Bronfragment:

═══

Verklaring van dienstplichtige korporaal W.A. Jansen
Verklaring afgelegd door den dienstplichtige Korporaal W.A. Jansen van 1-11 G.B.
in de vergadering van de Commissie Militaire Onderscheidingen op 28 October 1946.
--------------------
Den eersten oorlogsdag had ik 's morgens te Neerbosch kazemattenwacht. Bij de overgave van 26 R.I. zijn wij teruggetrokken naar den spoordijk. Daar gaf de Kapitein bevel om naar voren op te trekken.
Ik ben met een patrouille van een man of 4 opgetrokken tot in de kazemattenstellingen - ik geloof te Hatert - waar zich 's morgens 26 R.I. overgegeven had. Tijdens de patrouille troffen wij een Duitscher aan met een verrekijker en deze is door J. Mulder (soldaat) buiten gevecht gesteld.
We zijn van daar langzamerhand teruggetrokken (steeds onder vuur van Duitsche mortieren en geweervuur) langs den Westelijke kant van het kanaal tot bij den weg bij Dukenburg. Op den weg rechts voor Dukenburg lagen de manschappen van de sectie achter boomen verspreid terwijl er ook een paar schutters zaten in een huis op den hoek van den weg langs het kanaal. Dezen hebben ons gedekt en we zijn gezamenlijk teruggetrokken. Door het vijandelijk vuur werd het kwartier van den Vaandrig De Wit en Gerritsen in brand geschoten.
We zijn naar den spoordijk getrokken (viaduct). De Compagniescommandant was over den dijk met de rest van de Compagnie die op ons stonden te wachten. Hierbij hebben wij ons aangesloten.

═══

Te verrichten werk:
**A.** Kopieer letterlijk een stuk uit de verklaring. Begin bij de woorden "in de vergadering" en stop na "op te trekken.".
**B.** Wie stelde volgens de verklaring de Duitser met de verrekijker buiten gevecht?

═══

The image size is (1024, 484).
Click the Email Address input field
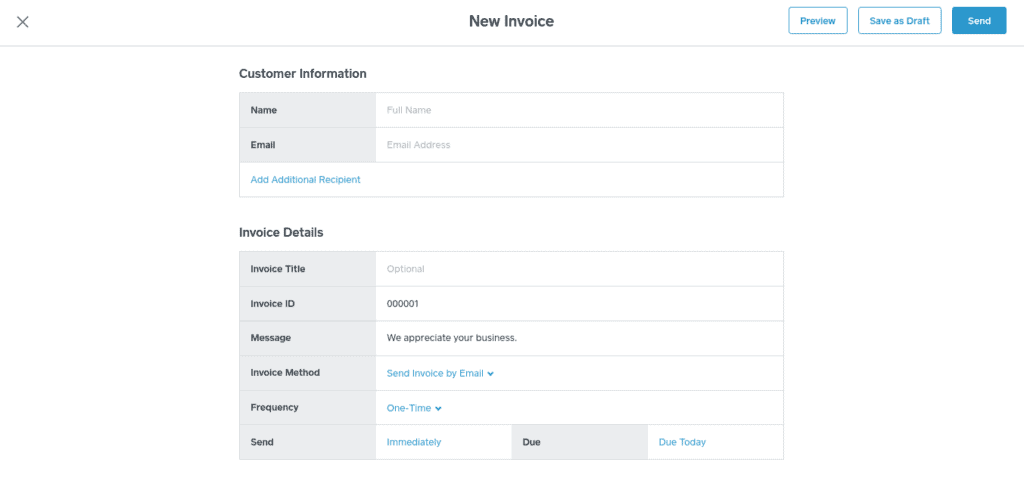578,145
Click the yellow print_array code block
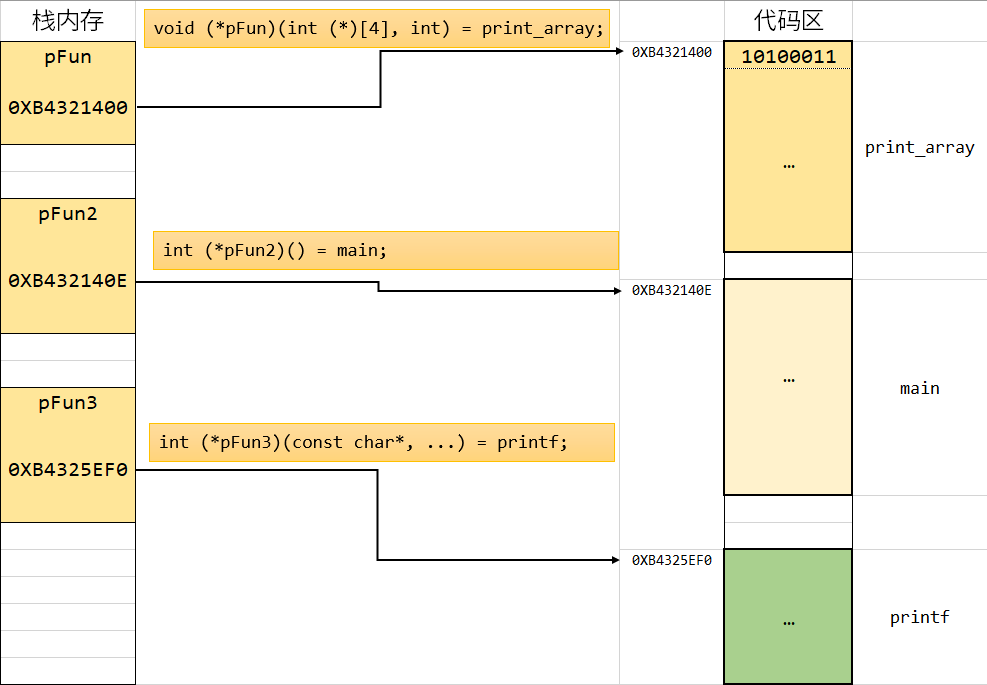The width and height of the screenshot is (987, 685). pyautogui.click(x=788, y=163)
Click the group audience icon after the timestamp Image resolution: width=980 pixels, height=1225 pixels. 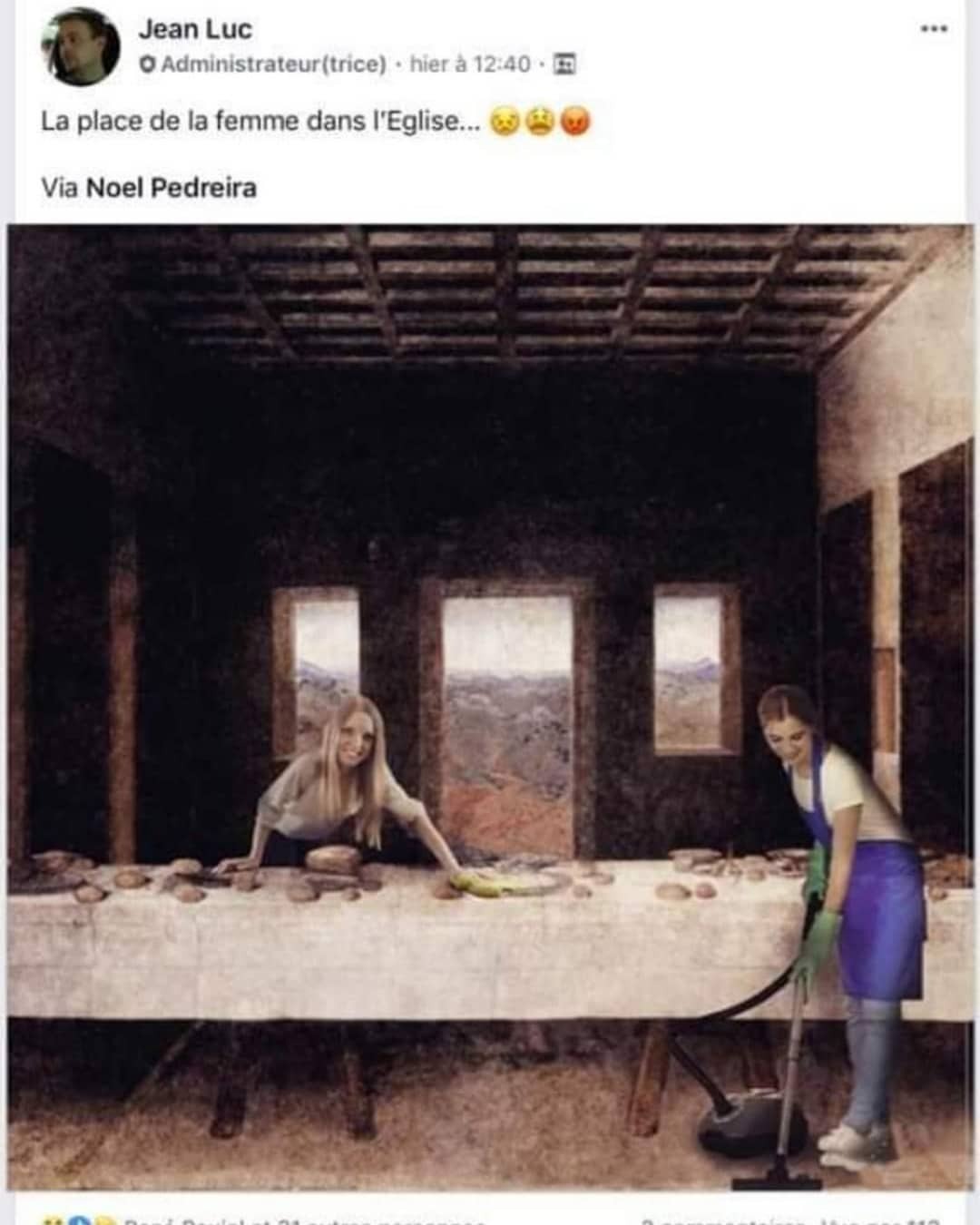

═══

Antwoordenlijst:
**A.**
in de vergadering van de Commissie Militaire Onderscheidingen op 28 October 1946.
--------------------
Den eersten oorlogsdag had ik 's morgens te Neerbosch kazemattenwacht. Bij de overgave van 26 R.I. zijn wij teruggetrokken naar den spoordijk. Daar gaf de Kapitein bevel om naar voren op te trekken.

**B.** Soldaat J. Mulder.